# Mill table dual stop



## PeterT (Apr 26, 2020)

I have to do a lot of forthcoming internal pocket milling & that can be very tedious chore without some kind of stop to limit travel as you work your way down the material end milling (as opposed to watching dials and/or DRO position at each end of every pass). I made a similar system for my RF-45 mill & it worked out pretty good. The basic idea is you set the table to desired left position, set the left stop. Then do the same for right. Now when milling you can just traverse the table back & forth until it contacts the stops on either side.

My 935 mill has different dimensions so about all I could use was the concept & materials on hand. I have a power feed on the X so I removed the limit stop switch, wrapped its cord up neatly & just strapped it to the motor unit so its out of the way.

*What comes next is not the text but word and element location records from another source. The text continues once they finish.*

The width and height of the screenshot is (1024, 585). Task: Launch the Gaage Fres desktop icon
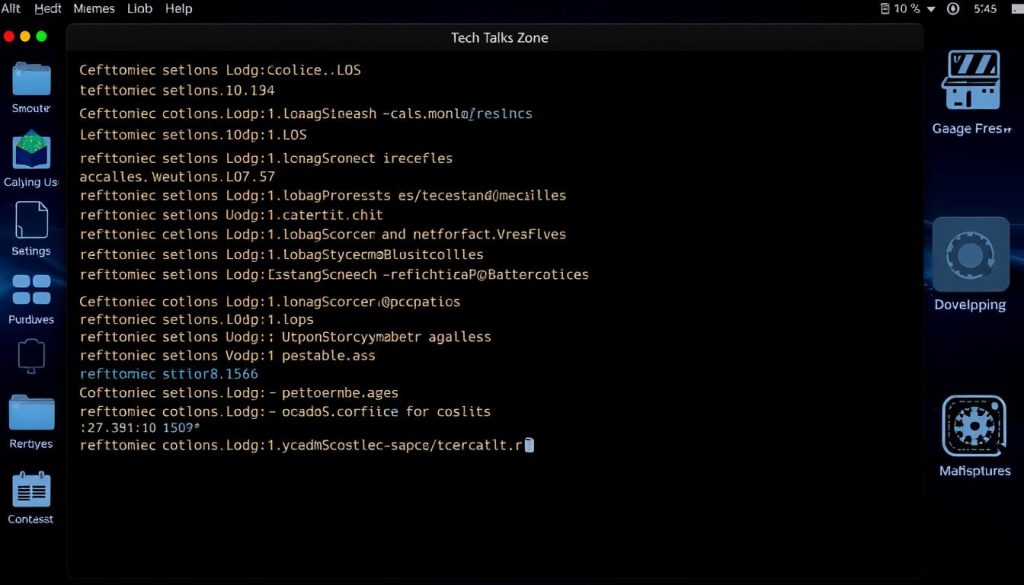click(x=970, y=82)
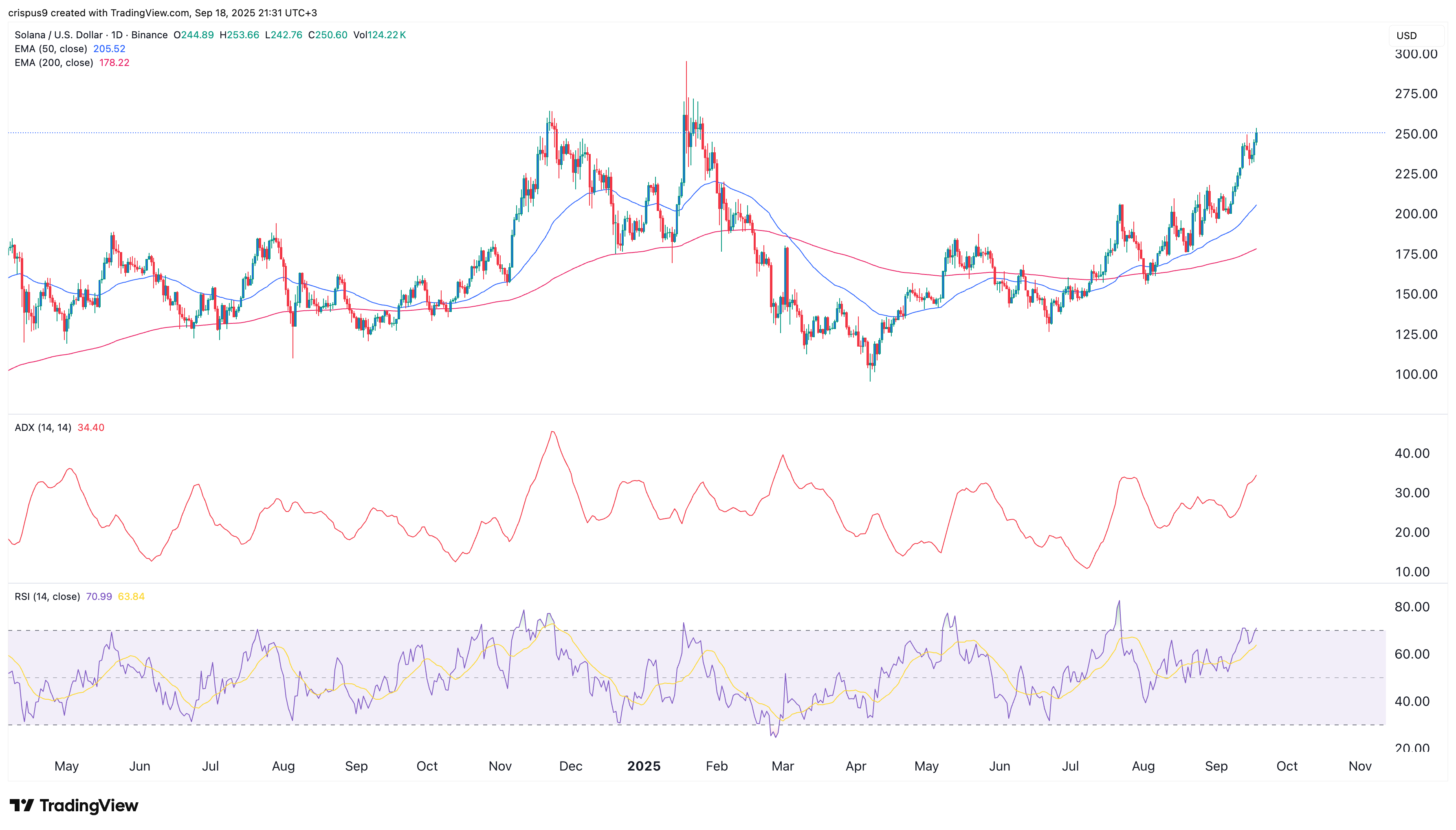1456x830 pixels.
Task: Click the yellow RSI average value 63.84
Action: [131, 596]
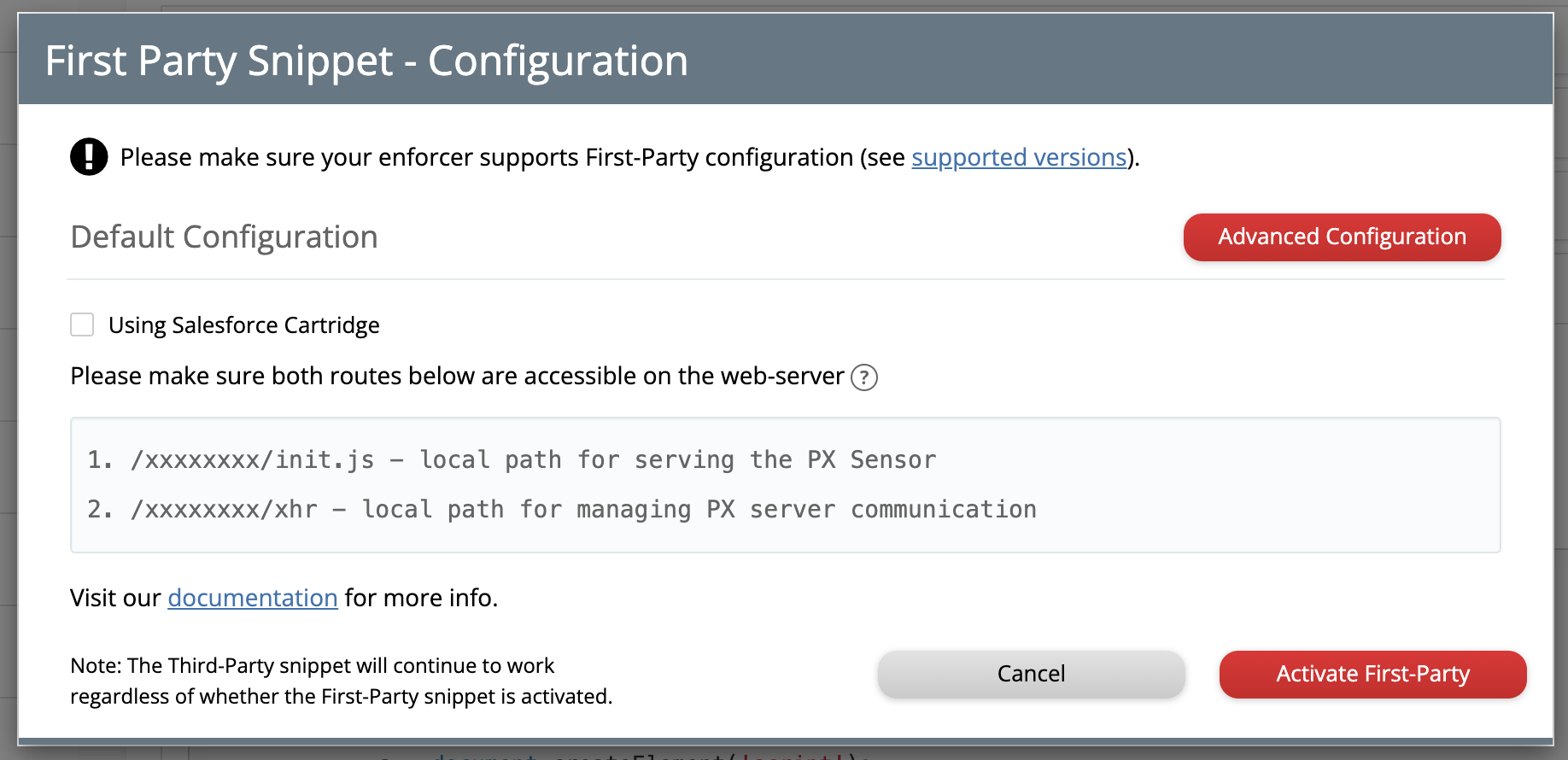Viewport: 1568px width, 760px height.
Task: Click the empty area of dialog header bar
Action: point(1110,60)
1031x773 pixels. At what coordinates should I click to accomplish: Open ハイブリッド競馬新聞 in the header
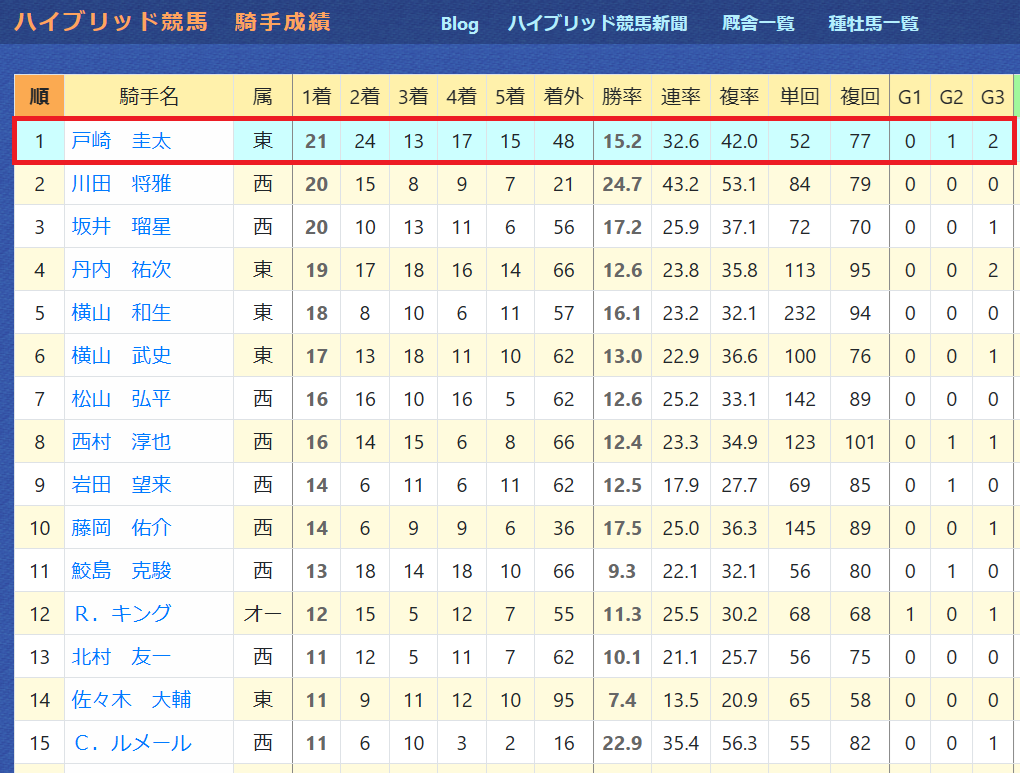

Yes, the electric limit switches work pretty reliable but I find power feeding short lengths is more of a hassle than its worth. The spring limit bumpers just slide out of the Tee slot along the front of the table. The mill base was already drilled & tapped 5/16 for the center limit switch so I decided to make use of those holes.


----------



## PeterT (Apr 26, 2020)

Here are the components. A chunky center stop plate (1/2" steel...cause that's all I had in 3" width), the left & right bumper plates (3/16 steel x 2" high x 2.5" long) and special tee nuts to accept them (steel). I made the bumper plates  tall to maximize the contact area along the front of the table. The system cant take a hard hit without losing a couple thou, but I found by just tightening them reasonably I can easily get half thou repeatability multiple times by just walking the table in slow & kissing the center plate. The 3 (10-24) bolts is a bit overkill but a) it spreads the the load & clamps the plate securely just using an hex key on the cap screws b) I make use of this layout to make the round-over profile.


----------



## PeterT (Apr 26, 2020)

Here I'm just using a scrap of aluminum as a turning fixture. The nose radius of the stop can be anything, it just makes tangent contact to the center plate. So by using 2 of the holes & sandwiching the plates together, it makes quick work of making the curve profile for both parts simultaneously. I hate interrupted cutting because hot chips have a way of finding my head, so I bandsawed most of it away beforehand.


----------



## PeterT (Apr 26, 2020)

Here it is installed. Seems to work well. I'll blacken it next time I do a batch.
I wish I could think of something similar for the cross axis but its a bit more cumbersome. If you come across any ideas let me know.


----------



## Janger (Apr 26, 2020)

Peter that's nice. I like it. Simple and elegant.


----------



## RobinHood (Apr 26, 2020)

PeterT said:


> I wish I could think of something similar for the cross axis but its a bit more cumbersome. If you come across any ideas let me know.



Nice work Peter.

would you be using both X and Y axis stops at the same time? Could you mount your vice 90* from the usual position (inline with the x-axis ) and use the stops you just made?


----------



## PeterT (Apr 26, 2020)

Thanks John. It looks better in black now that its done, but almost impossible to make out any details photo wise so figured I'd take a few pics in the bare. I know you & I have discussed blackening so passing on  - I had the dreaded WTF blackening the main center piece. All blotchy & weird rainbows. The other pieces turned out great so not sure what goes on there when it happens. I have sticks of regular 1018 I got from OLM & for some reason they take the black excellent. I'm starting to think less to do with the surface prep since that was identical & squeaky clean. Something to do with the metal itself. It was a bar of CRS I've had laying around. But it had 0.010-0.015 skim passes off each face so should have been good metal. It improved with a couple of extra re-do's trying steel wool & scotch brite... about the only thing that helped was fresh blackening. Then to cap it off I realized I was going to round over the upper corners & forgot that too. I wish stainless wasn't so expensive (like 3x regualar 1018) or I'd use it more.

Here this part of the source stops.